Bank nigdy Ci nie pójdzie na rękę, tak naprawdę. Jeżeli masz kłopoty, jeżeli pojawia się ten problem, że dłużej niż trzy miesiące nie możesz płacić raty, a przecież czasem wystarczy tylko, że zwolnią Cię z pracy, czasem wystarczy, że przedsiębiorcy, ktoś nie zapłacił większej faktury. Czasem wystarczy uszczerbek na zdrowiu, czasem wystarczą kłopoty rodzinne. I co? I wszystko to jest na Twoje ryzyko, a do wykorzystania przez bank. I w jaki sposób? No taki, że w każdej takiej sytuacji bank na dowolnym etapie umowy kredytu może Ci ją wypowiedzieć. Co znaczy wypowiedzieć umowę kredytu? To znaczy zażądać nagle spłaty tego, co miałeś spłacić za 25 lat plus wszystkich profitów, jakie bank by wtedy uzyskał, bo wiadomo, że jest inflacja, że ten kredyt rozłożony na te 25 lat spłaca się dużo więcej, bo są te odsetki. Do tego dochodzą kary. Jeżeli się przed tym nie obronisz, to masz następny problem. Nie dość, że będziesz miał koszty procesu, które dokładają do tego roszczenia, to jeszcze będziesz miał masę zagrożeń dotyczących nie tylko tej jednej nieruchomości, ale całego Twojego majątku. I kolosalne dodatkowe koszty komornicze. Czasem jest tak, że z tego roszczenia na przysłowiowe 100 tysięcy, Ty ponosisz koszt wysokości nie 200 tysięcy, nie 300, ale jeżeli weźmiemy pod uwagę licytację, to może być to ze 100 tysięcy kosztów miliona dwóch. Dlaczego? Dlatego, że w wyniku licytacji działkę wartą 5 milionów mogą Ci sprzedać za 200 tysięcy. Zależy, jak rzeczoznawca to oceni, a jest bardzo trudno podważyć w opinię rzeczoznawcy. Kłopotów jest masa i teraz wróćmy do tej tezy na samym początku. Jeżeli zastanów się zanim weźmiesz kredyt, czy musisz brać, czy musisz zawierać umowę kredytu, czy musisz brać ten kredyt, czy on Ci jest niezbędnie potrzebny, bo może nie.
Oczywiście są rzeczy, które wpychają nas w macki banku.
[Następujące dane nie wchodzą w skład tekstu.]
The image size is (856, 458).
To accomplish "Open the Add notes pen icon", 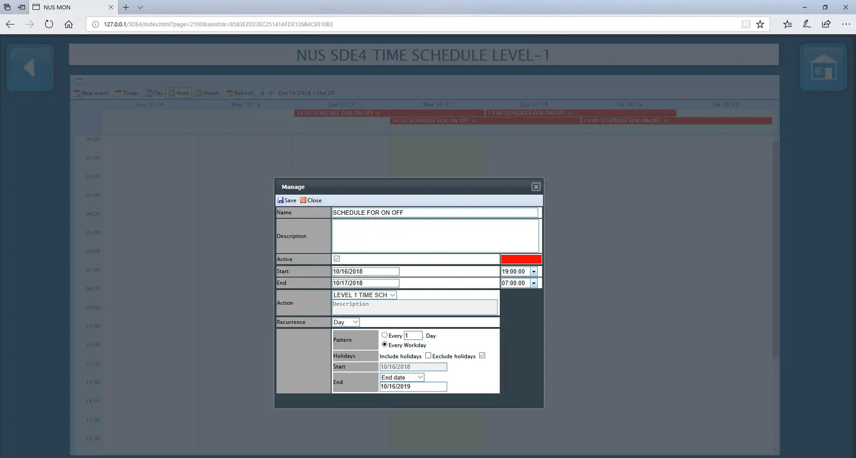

Przede wszystkim nie mamy dużych, pomagających sobie rodzin. Po drugie jesteśmy zatomizowani geograficznie, rozstrzeleni, nie jesteśmy w jednym miejscu.
Nawet w ramach rodziny i przyjaciół niewiele o sobie wiemy. Nie dzielimy się swoimi kłopotami. Mało tego, nie ma już imprez takich pijących, które, co tych z piosenki W Polskę Jedziemy, Młynarskiego, którą śpiewał Gołaz, które są śmieszne i które były takimi biesiadami dla całego, gdzie ludzie się upijali, ale ludzie spotykając się na takie biesiady, nie rozmawiając przez komunikatory, ale na żywo, siadając przy wódce, oprawiając te Polaków nocne rozmowy, dzielili się swoimi problemami, kłopotami, mieli wspaniały, doskonały networking i wspaniałe, rozbudowane relacje międzyludzkie. To powodowało, że jeżeli ktoś był w kłopocie, jeżeli ktoś szukał pomocy, to bardzo często ludzie z boku, z rodziny tą pomoc ofiarowali. Ofiarowali tą pożyczkę i to w cenie na procent, po prostu przysługę za przysługę, ofiarowali, uprzejmie, pomoc tego rodzaju, żeby nie trzeba było pożyczać pieniędzy, czasem wystarczy pomoc po prostu w znalezieniu pracy, czasem wystarczy pomoc w dotarciu do lekarza, do badań. Czasem wystarczy pomoc w wynajęciu tanią mieszkania, żeby nie mieć ciśnienia natychmiast tup, tup, tup do pierwszego lepszego banku i błagać, dajcie mi kredyt na mieszkanie. Być może, jakby ktoś ci użyczył to mieszkanie, ktoś ci pomógł, to może za trzy lata byłbyś bez kredytu albo bez tak trudnego kredytu. W każdym razie ładujemy się w problemy, ładujemy się, bo wydaje się, że to jest łatwe, że kiedy złapiemy te pieniądze z banku, to złapaliśmy Pana Boga za nogi, a tu dopiero zaczyna się ryzyko, zaczynają się problemy i to co się z tym wiąże, okazuje się dopiero jak zaczynasz mieć kłopoty. Jak do mnie przychodzisz, to już jest tak naprawdę sytuacja bardzo kryzysowa i wtedy słyszę, Panie Tomku, jakbym wiedział, nie brałbym sobie tego kredytu, nie bralibyśmy tego kredytu, poradzilibyśmy sobie.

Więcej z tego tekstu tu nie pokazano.